I think real problem is usability and bugs. This is where most apps really suck.
As for features, the best atnibloating solution is firefox one: add-ins.

ACDsee anyone ?
what was once a neat little piece of software strikes me as the best example of a program that has been completely killed by featuritis…

hopefully http://oldversion.com/program.php?n=acdsee still has the lightweight old versions ^^

I see Microsoft Word and Office has been mentioned a few times.

They were facing massive feature bloat. The solution? They did a complete interface redesign with the Ribbon (which is actually rather good, Alex).

Sure, it’s not Word 1.0, with its tiny feature set and toolbar/menu interface. But they took what was quickly becoming feature-bloated, with feature after feature tacked into the menus (and, shudder, task-panes), and gave it a new lease of life. If only other software companies would do the same.

Features aren’t the issue. It’s when they get tacked onto the user interface in a higgldy-piggldy manner and bloat the program’s speed. I wouldn’t mind any of those features being added to WinAMP providing they didn’t get in my way when I didn’t use them.
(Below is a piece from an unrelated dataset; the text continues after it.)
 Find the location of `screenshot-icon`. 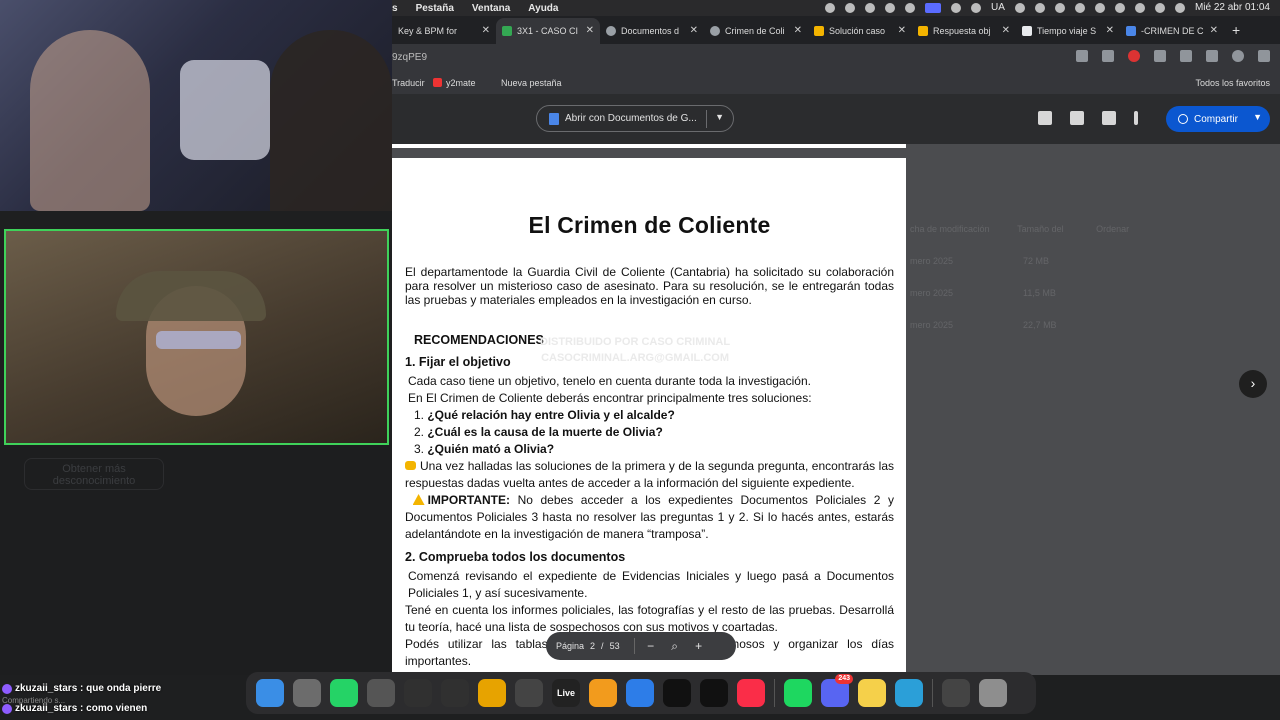

screenshot-icon is located at coordinates (956, 693).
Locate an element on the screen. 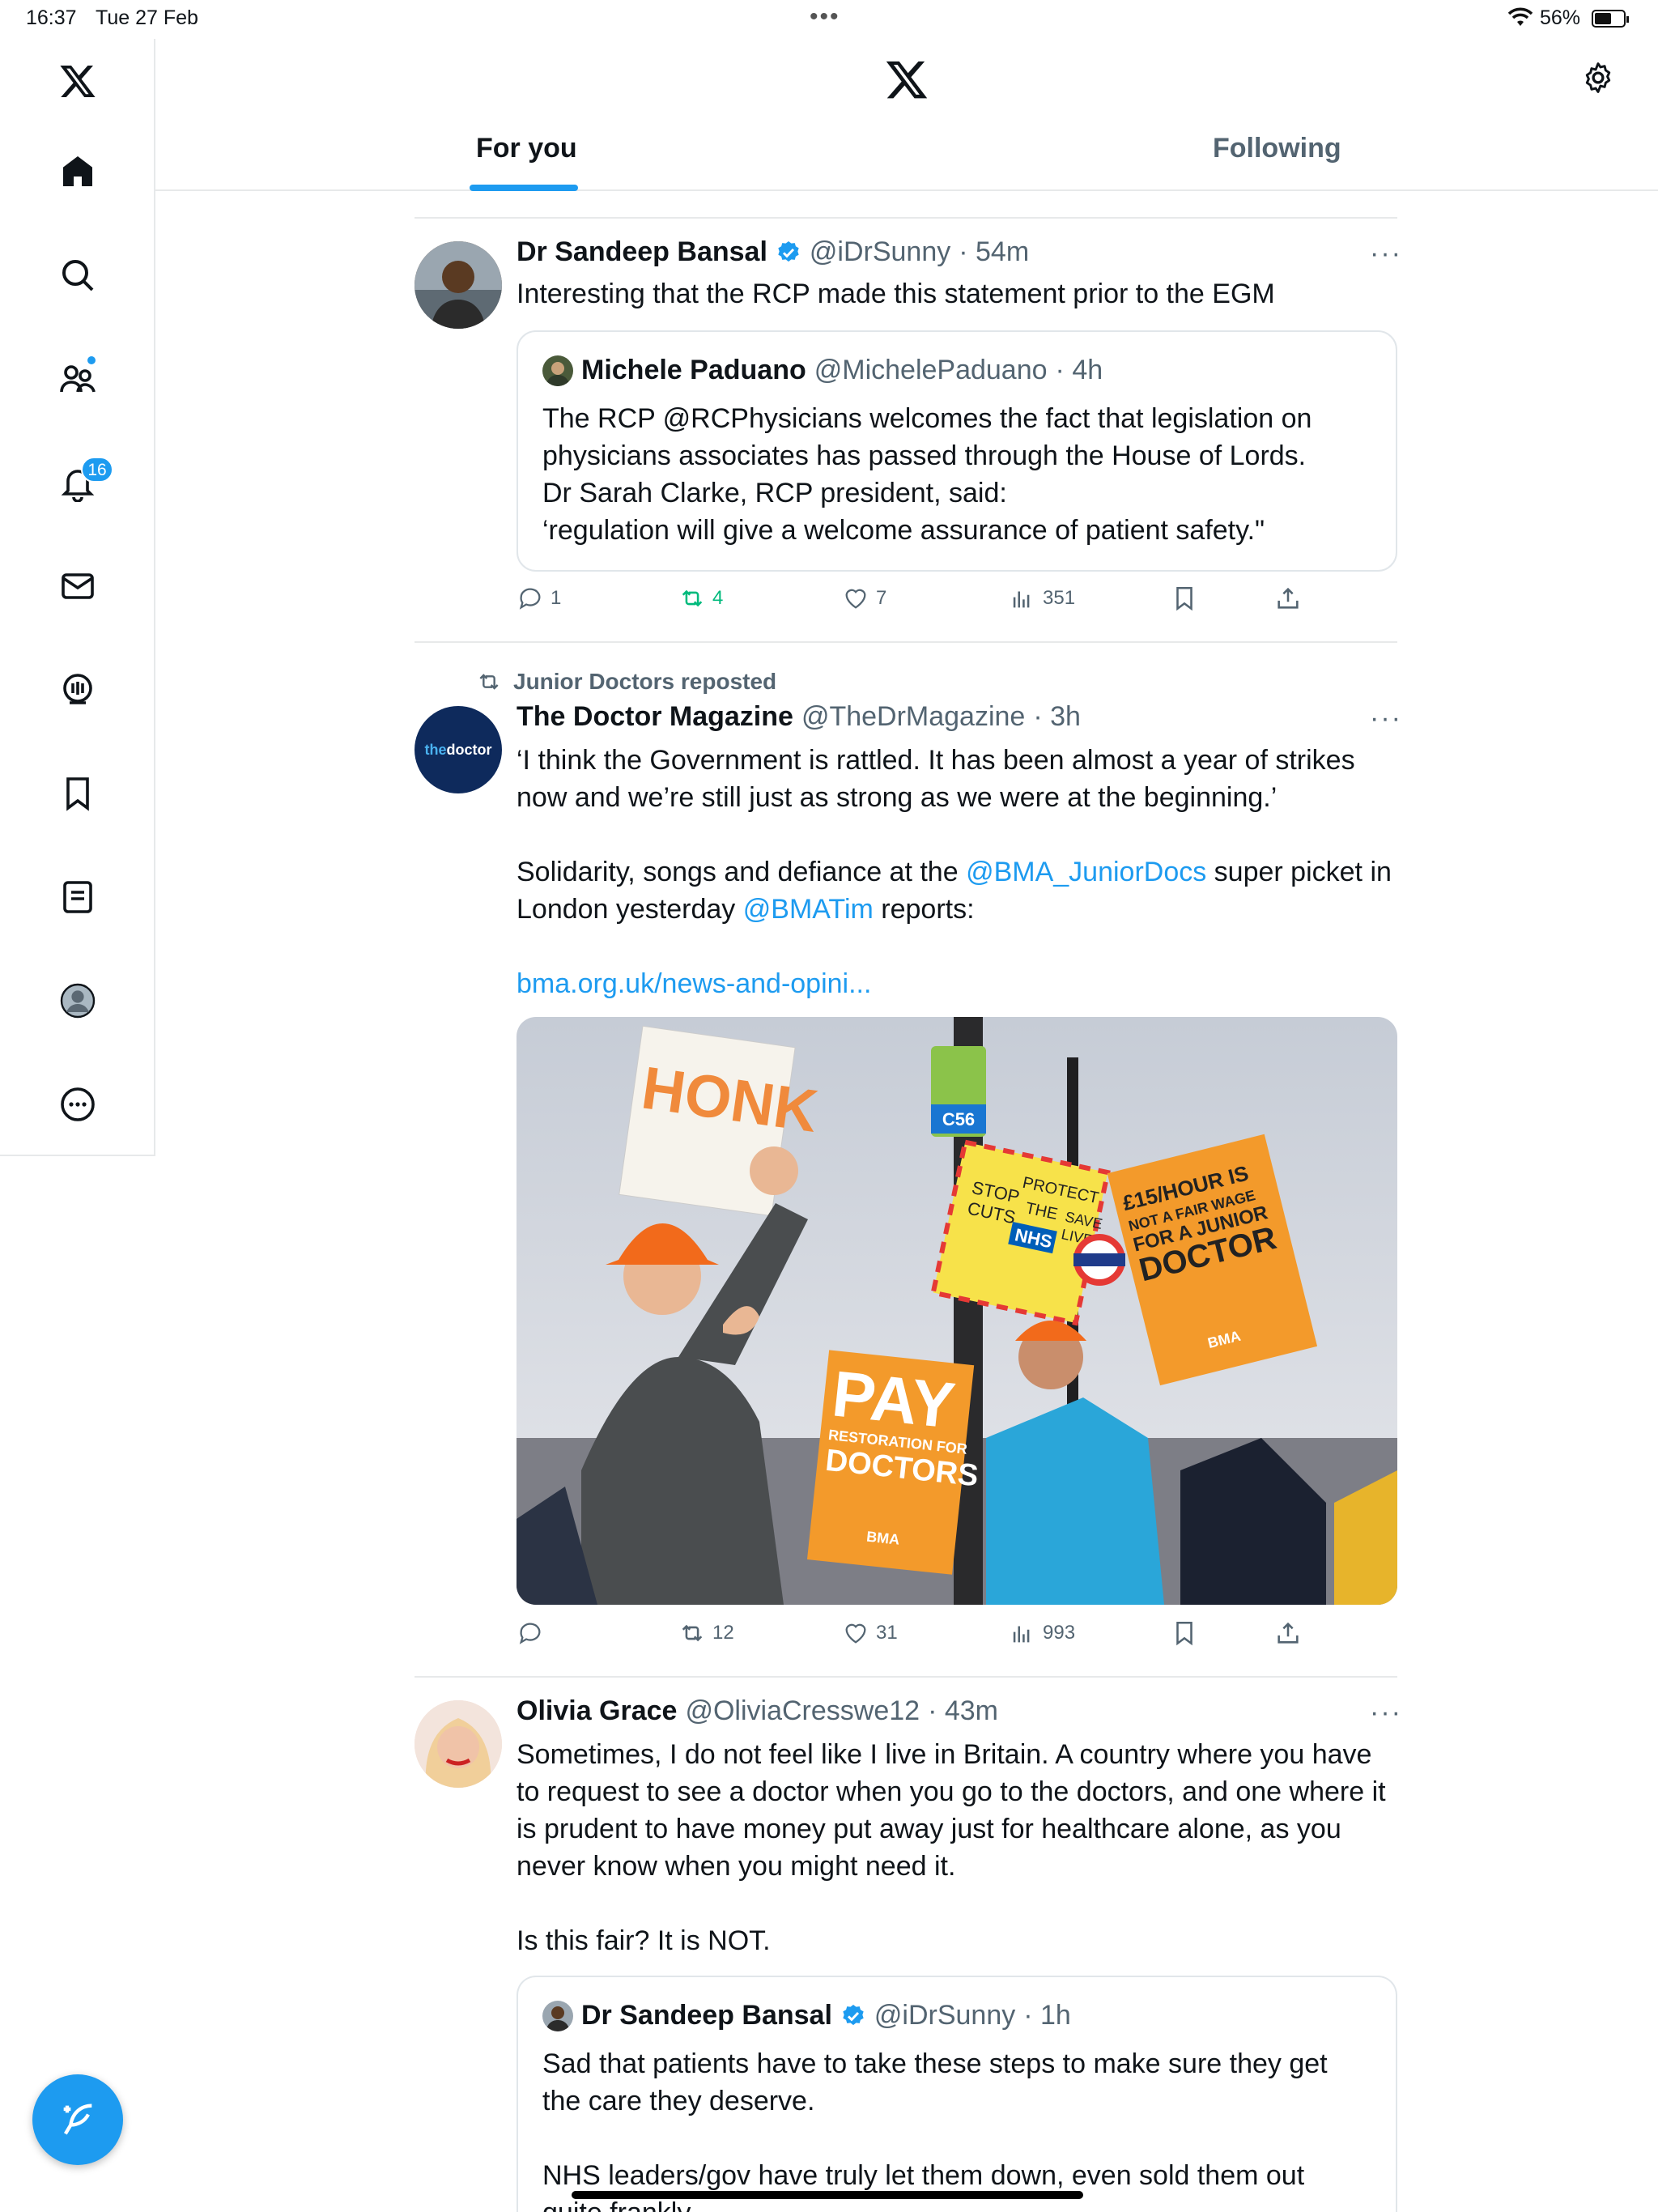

I have a certain fondness for the C++ language’s philosophy: “only pay for what you use”. And if only software had “starts up quickly” as a feature.

Adrian: It’s possible to make plugins for Word (and other Office apps). Certainly I think that’s better than having to write an entire word processor that’s comparable to the Office behemoth.

It seems that the commercial model will eventually have to evolve into something similar to the open source approach of doing things: the software itself will probably stop being the main product or software companies and the focus will move towards services. As far as I know, this is the model that open-sourced based companies have been using for a while now to make profit…

“But customers will never pay companies to fix bugs in their software.”

Borland/CodeGear expects its customers to pay for bugfixes. Poor Delphi 8, 2005, 2006 guys out there…

Features aren’t the enemy, features that no one (or not enough people) care about are the enemy.